Start of Data in this exercise
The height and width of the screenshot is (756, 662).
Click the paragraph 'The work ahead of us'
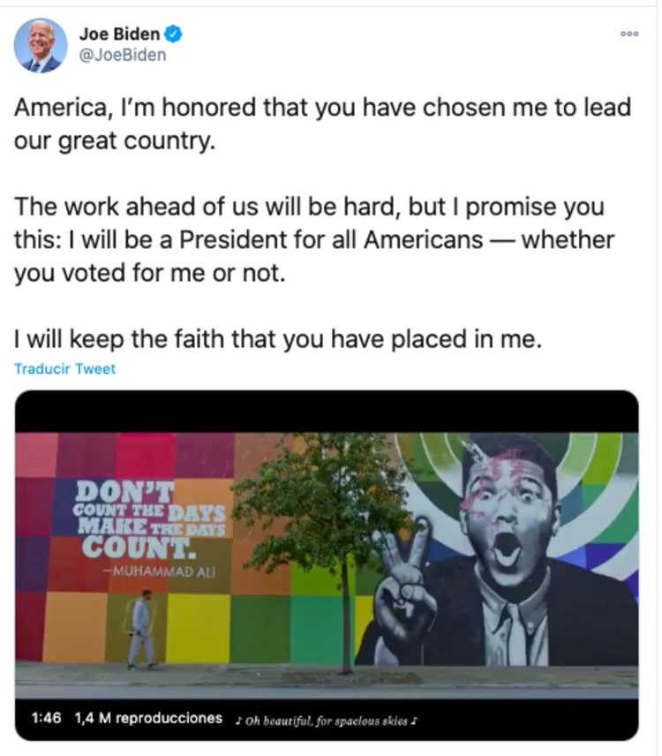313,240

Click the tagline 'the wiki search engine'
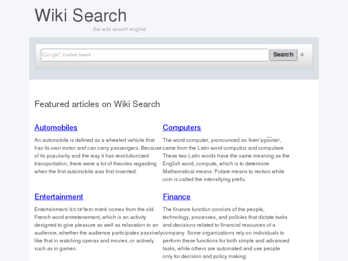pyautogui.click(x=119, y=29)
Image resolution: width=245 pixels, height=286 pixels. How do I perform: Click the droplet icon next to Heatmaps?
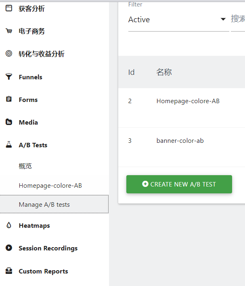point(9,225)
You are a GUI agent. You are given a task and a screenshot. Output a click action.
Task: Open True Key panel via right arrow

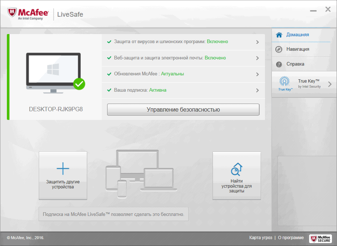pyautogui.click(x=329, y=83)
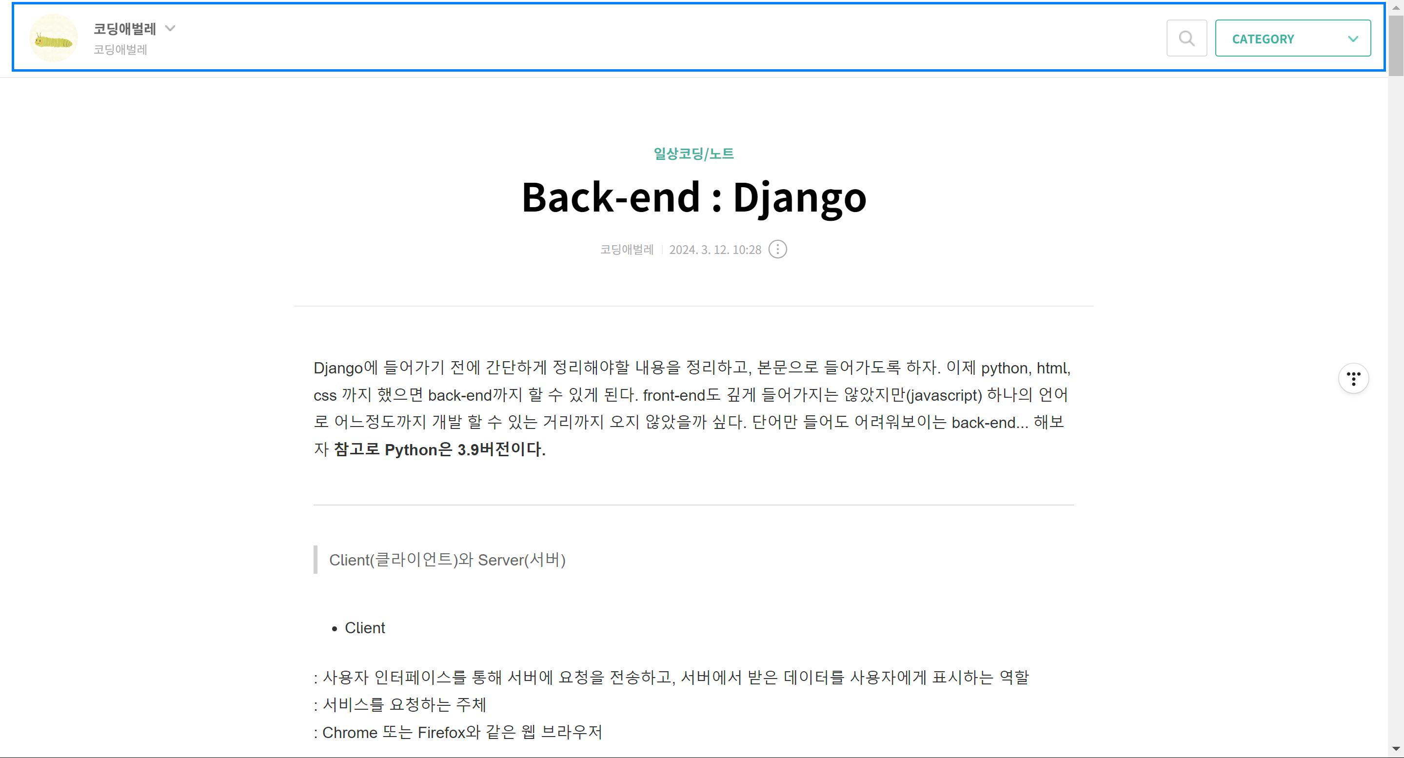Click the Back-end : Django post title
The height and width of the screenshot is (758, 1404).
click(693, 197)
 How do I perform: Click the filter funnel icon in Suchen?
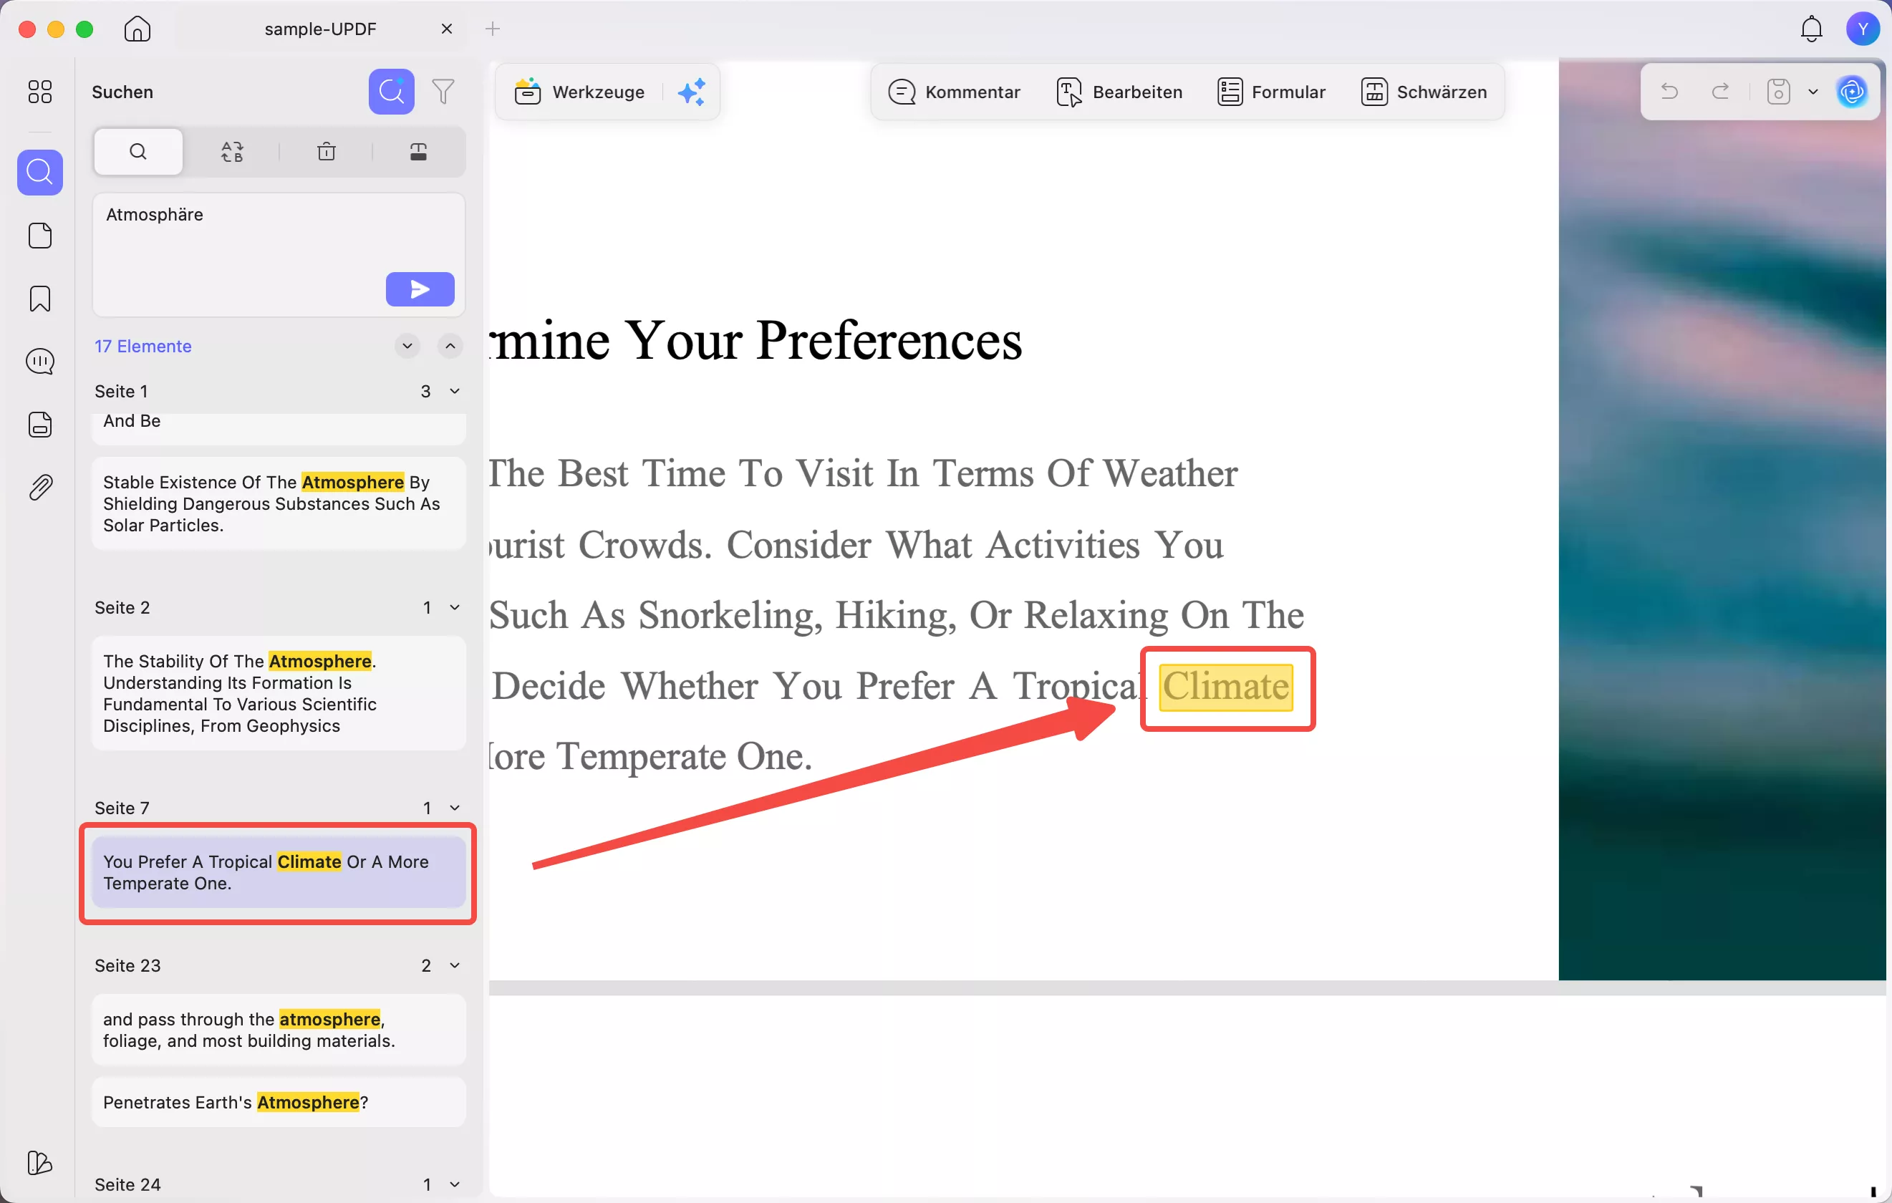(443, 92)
End of Data in this exercise
Start of Data in this exercise
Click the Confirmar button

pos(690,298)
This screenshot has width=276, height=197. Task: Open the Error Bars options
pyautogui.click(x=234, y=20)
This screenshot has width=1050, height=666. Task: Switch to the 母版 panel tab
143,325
End of Data in this exercise
**To be done**
Copy the records from the line containing "The height and width of the screenshot is (756, 662)." through the line containing "point(9,225)", both lines included, keeping the requests unchanged but multiplying every coordinate in the answers by 2.45 and rounding each to a whole number, with halves rounded up. Omit the pictures.

**Solution to this problem**
The height and width of the screenshot is (756, 662).
Click the paragraph 'The work ahead of us'
767,588

Click the tagline 'the wiki search engine'
pyautogui.click(x=292, y=71)
Image resolution: width=245 pixels, height=286 pixels. How do I perform: Click the droplet icon next to Heatmaps?
point(22,551)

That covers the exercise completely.